First off, this post is not about the Saint, but look her up. Second, this post was supposed to be about the town and my relations to it. But, the town itself needed its own post. And third, my story about how and why I went, and the relationship I now have with it, deserves its own post as well.
So while I think about how to do this rehabbed post, I give you these flowers I took photos of on the way there.
This part of our adventure started off on the Via Appia, The Appian Way. We left the city as they did 2000 years ago. Ok, not quite the same, but the road was so bumpy at times I don’t think it changed much.
By way of Via Appia we drove through catacombs (think dead people).
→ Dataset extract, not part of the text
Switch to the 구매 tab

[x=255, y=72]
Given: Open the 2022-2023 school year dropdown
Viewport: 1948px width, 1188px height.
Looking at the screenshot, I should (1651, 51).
Then into the open country side where we visited dead buildings (my new phrase for ruins) of what was once a huge Palazzo and property.
We found a smooth highway to scoot over to for our drive through the mountains & then a yummy lunch in the small village of Ceprano.
First I have to explain the dish above … One of my fav the whole trip. It’s pasta with pistachio sauce with shrimp tartar and basil on top. Yum.
Upon arrival, the adorable Gothic town of Sant’ Agata di Goti that’s situated high on a rock surrounded by a river and a deep ravine, we sighed. It felt like home, like my past Italian life’s new body was back where it belonged.
After we figured out how to get in our 1600s Rainone/Mustilli Family Palazzo Inn. By the way, I am related to the Rainone Family by my great grandmother. See, I told you there was more to the story.
Just think… We are in a 17th century family home/Inn in a room decorated like it’s the 18th century, writing on a 21st century device in a 4th century town. Mind blown.
The town and tiny narrow streets, some barely big enough for cars others are not, are charming enough, but then you throw in views that don’t stop, and you get yourself a destination. Yes, Sant’ Agata di Goti is a destination, but thankfully enough it’s not an international hot spot…yet.
We walked around, had dinner, went wine tasting, and we even made our way down inti deep cold basements/excellent wine cellars.
Truly a beautiful place, but the real magic happened the next day.
The reason for going there in the first place was family. My paternal grandfather is from Sant’ Agata di Goti, specifically the area of Bagnoli. Did I have family left? If so, will I get to meet them? Will they think of me as family?
Thank you for visiting MY GNOME LITTLE WORLD and come back soon to hear about th magic I call “family.”
I have 3 favorite flowers. The first being a gerbera daisy. My Mother liked daisies, when I learned about gerberas they just made me smile. Another favorite flower is for its smell is gardenias. We had a plant in our yard growing up and my mother taught me to love its smell. The last one is hydrangeas because my maternal grandmother had a huge bush of them in her front yard and they always reminded me of her. All of my favorite flowers are family related. Sant’ Agata di Goti had hydrangeas and it is family related. So this is why I posted the photo. On a side note, on our first date, my husband brought me hydrangeas he picked from his own yard. He did not know my love for them. They mean a lot to me.
Buildings. They have tons of giant, huge, humongous old monuments, ruins, government offices l, churches, palazzos and fountains. It’s a city of oversized pundaka-buildings. And I loved each and every one of them. A bit tired from walking up and down to them and around them though.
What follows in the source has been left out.